Placenta previa is diagnosed when the placenta is attached close to or covering the cervix (the opening of the uterus). Placenta previa occurs in about one in every 200 births. Even though ultrasound may show a low-lying placenta in early pregnancy, only a few women will develop true placenta previa. It is common for the placenta to move upwards and away from the cervix as the uterus grows (this is called placental migration).
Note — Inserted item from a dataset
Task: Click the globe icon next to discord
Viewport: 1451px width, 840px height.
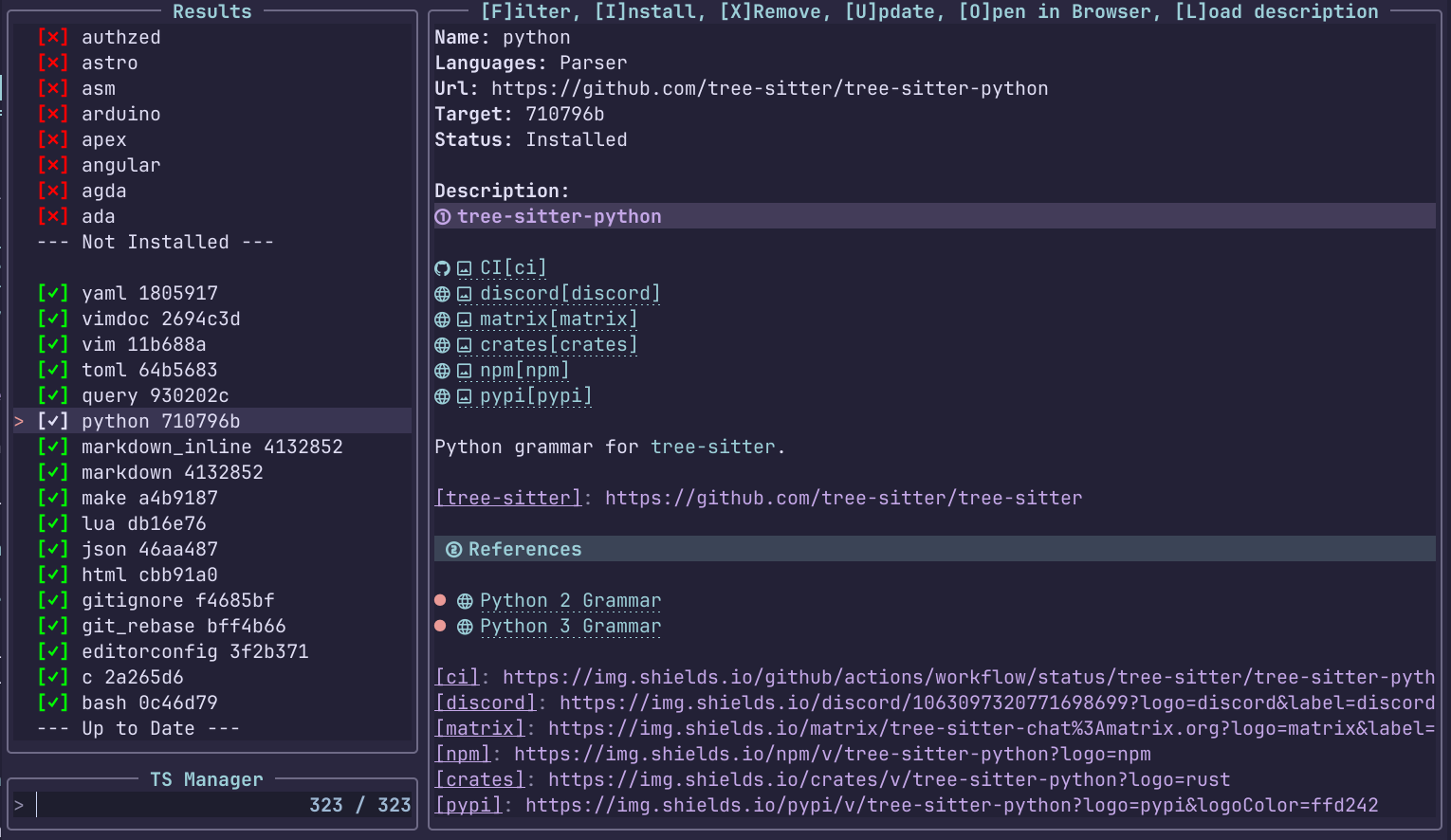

There are three types of placenta previa:

  • Total placenta previa: the placenta completely covers the cervix.
  • Partial placenta previa: the placenta is partially over the cervix.
  • Marginal placenta previa: the placenta is near the edge of the cervix

There aren’t any known causes of placenta previa but it is associated with certain conditions, including:

  • placenta previa in a previous pregnancy
  • advanced maternal age (over 35)
  • fibroids or other abnormalities of the uterus
  • scarring of the uterine wall from previous pregnancies
  • previous uterine surgeries or caesarean birth

Bleeding caused by placenta previa typically occurs in the third trimester as the lower part of the uterus thins in preparation for labour. Subsequently, this causes the area of the placenta which covers the cervix to bleed. The more of the placenta that covers the cervix, the greater the risk for bleeding. Other risks include:

  • abnormal implantation of the placenta
  • slowed fetal growth
  • preterm birth

If your placenta is partially or fully covering your cervix after 34 weeks, your care provider will monitor it closely on ultrasound and inform you of the risks of premature labour and the rare occurrence of placental abruption (premature separation of the placenta from the uterus). If you start bleeding and experience premature labour, you can expect to be hospitalised and, depending on your gestation, you may be sent home and put on activity restriction (bed rest). Vaginal birth isn’t possible with placenta previa as the placenta blocks the cervix, hence a caesarean birth is necessary.